Every child within a 10-mile radius may have had the virus. They may all have sneezed repeatedly on your daughter at school. But that suspiciously high fever, the one that’s come on really quickly? Just a cold, she’ll be fine in no time.

Stage 2: More denial

Debbie Balboa, Huffpost Lifestyle

Here come the spots. But are they actual chickenpox spots or just one of the many rashes sent to terrify parents on a weekly basis?

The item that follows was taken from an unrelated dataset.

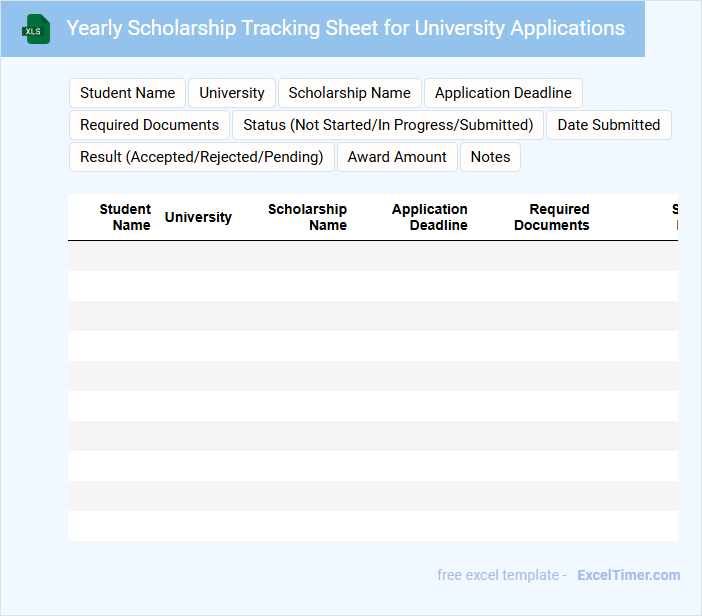
Task: Click the Application Deadline column header
Action: tap(429, 217)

You’re going with a harmless heat rash that in no way means she needs to miss nursery.

Stage 3: Acceptance

Debbie Balboa, Huffpost Lifestyle

She’s been sent home from nursery – the manager’s raised eyebrows suggesting they weren’t convinced you had “no idea what they could be”. It’s time to face your fears like the adult you are… by putting the kettle on and opening a pack of chocolate digestives. Once you’ve polished those off you’ll be ready to rearrange your schedule around a strict quarantine regime for your infectious offspring.

Stage 4: Sympathy

Debbie Balboa, Huffpost Lifestyle

The little buggers are sprouting up everywhere and in the most annoying places. Your child resembles a human-shaped polka dot towel. They’re itching, they can’t sleep, you’ve slathered them in enough ointment to fill a small oil tanker and watching them in such discomfort is breaking your heart. You’re also quite upset you’ve had to cancel all your plans.

Stage 5: Exhaustion

Debbie Balboa, Huffpost Lifestyle

When a child is ill, all they want to do is cuddle up in bed with mummy or daddy. So cute. Also annoying. Especially when, even at the best of times, sharing a bed with that child involves being kicked in the face all night. Add a wakeful chickenpox-riddled toddler into the mix and these are truly the worst of times for those who need a solid eight hours.

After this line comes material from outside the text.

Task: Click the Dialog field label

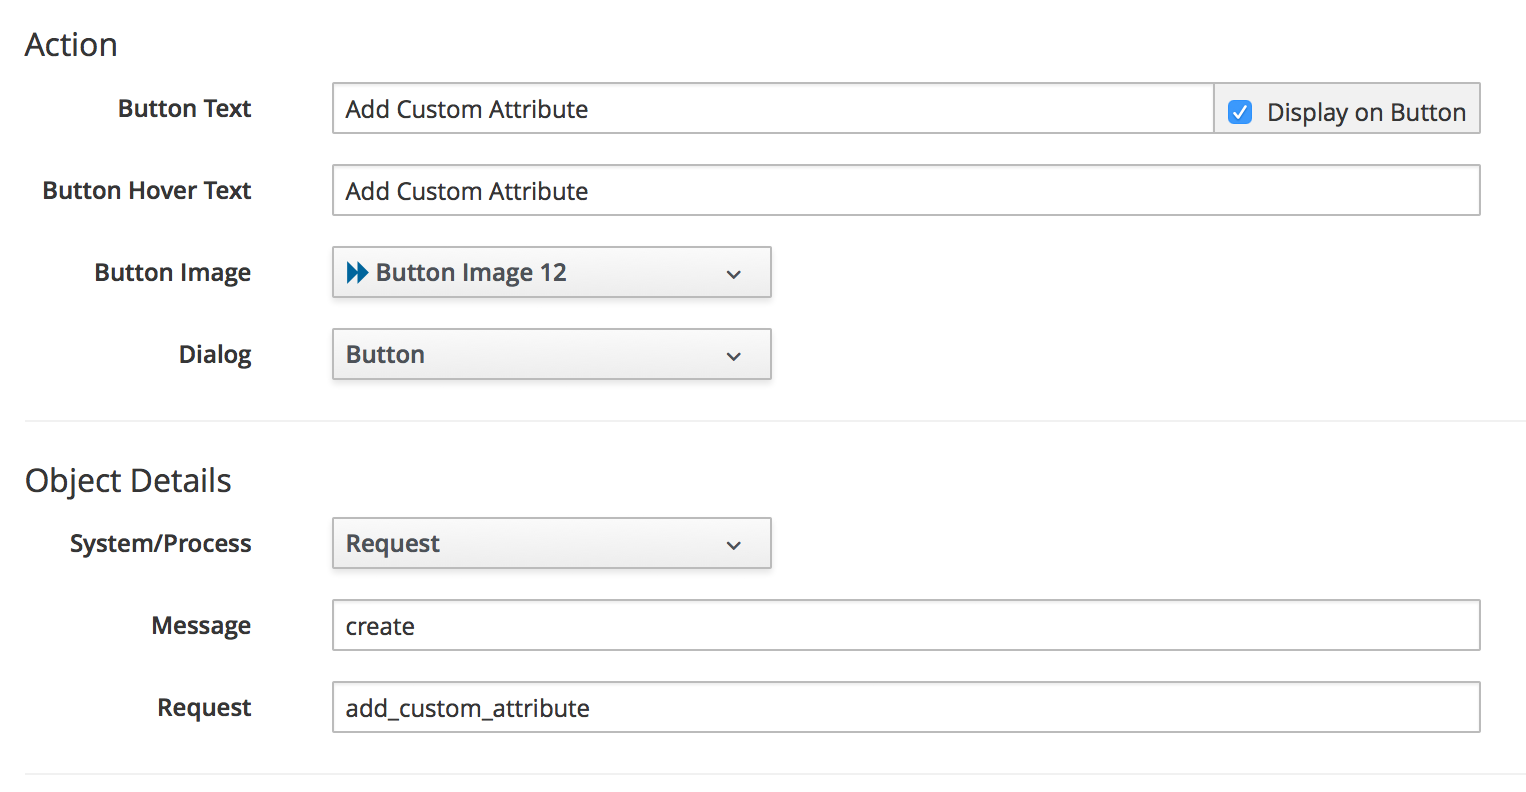Action: [215, 355]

It’ll remind you of the mind-fuddling sleep-deprivation you experienced when a newborn was in the house. You’ll go to the kitchen for a cup of tea and come back with a packet of spaghetti, you’ll put your smartphone in your pocket and then spend hours looking for it. At some point you might start wondering what chickenpox has to do with chickens – I’ve asked around and nobody seems to know.

Stage 6: Claustrophobia

Debbie Balboa, Huffpost Lifestyle

You’ve got a biohazard on your hands, you can’t go anywhere. At the start of the, usually week-long, enforced hibernation, the thought of a few days on the sofa bingeing on Peppa Pig is quite appealing. But by day four you’re starting to suffer hallucinations that involve everybody you know turning into Miss Rabbit and forcing you to eat carrots for breakfast.

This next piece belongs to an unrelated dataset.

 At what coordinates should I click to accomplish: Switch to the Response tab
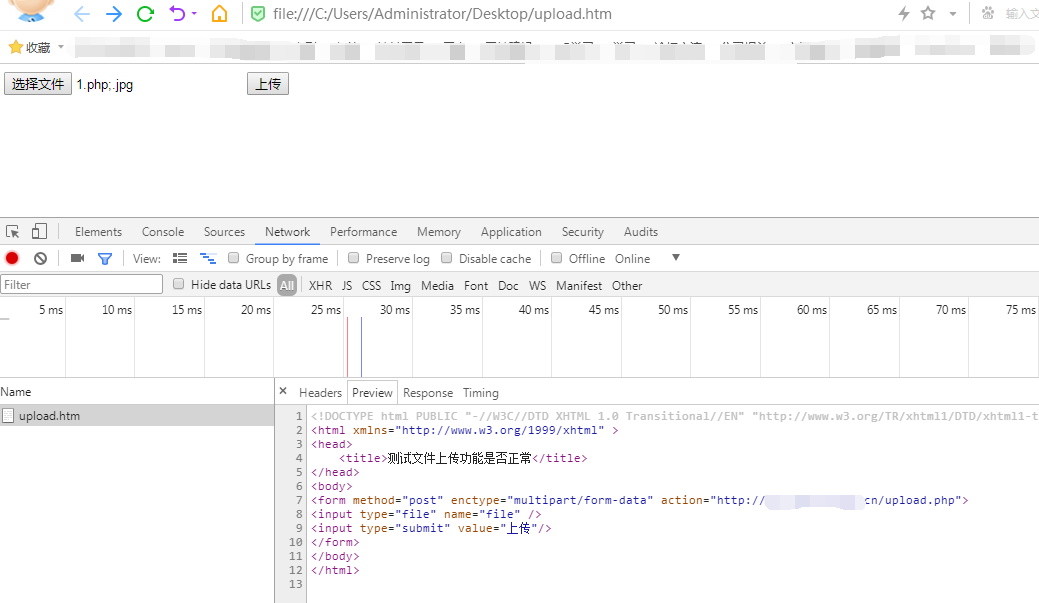click(428, 392)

You crave the sweet smell of fresh air and the stimulation of adult conversation, hell you’ll settle for talking to someone over the age of five who isn’t related to you. To complicate matters, your child is starting to feel better and suddenly has lots and lots of energy, which they can only burn off by using you as a climbing frame. You plan to tunnel out Shawshank Redemption-style.

Stage 7: Relief

Debbie Balboa, Huffpost Lifestyle

The spots have finally scabbed over – the end is in sight! Ironically your little ’un now looks more diseased than ever, which is why when you venture to soft play you make it very clear, in your loudest I’m-not -shouting voice, that “THEY’VE SCABBED, THEY’VE DEFINITELY SCABBED OVER. THEY’RE NOT CONTAGIOUS”. Even though nobody asked.

But give yourself a pat on the back, you’ve leaped another parenting hurdle and survived. Bring on the next one!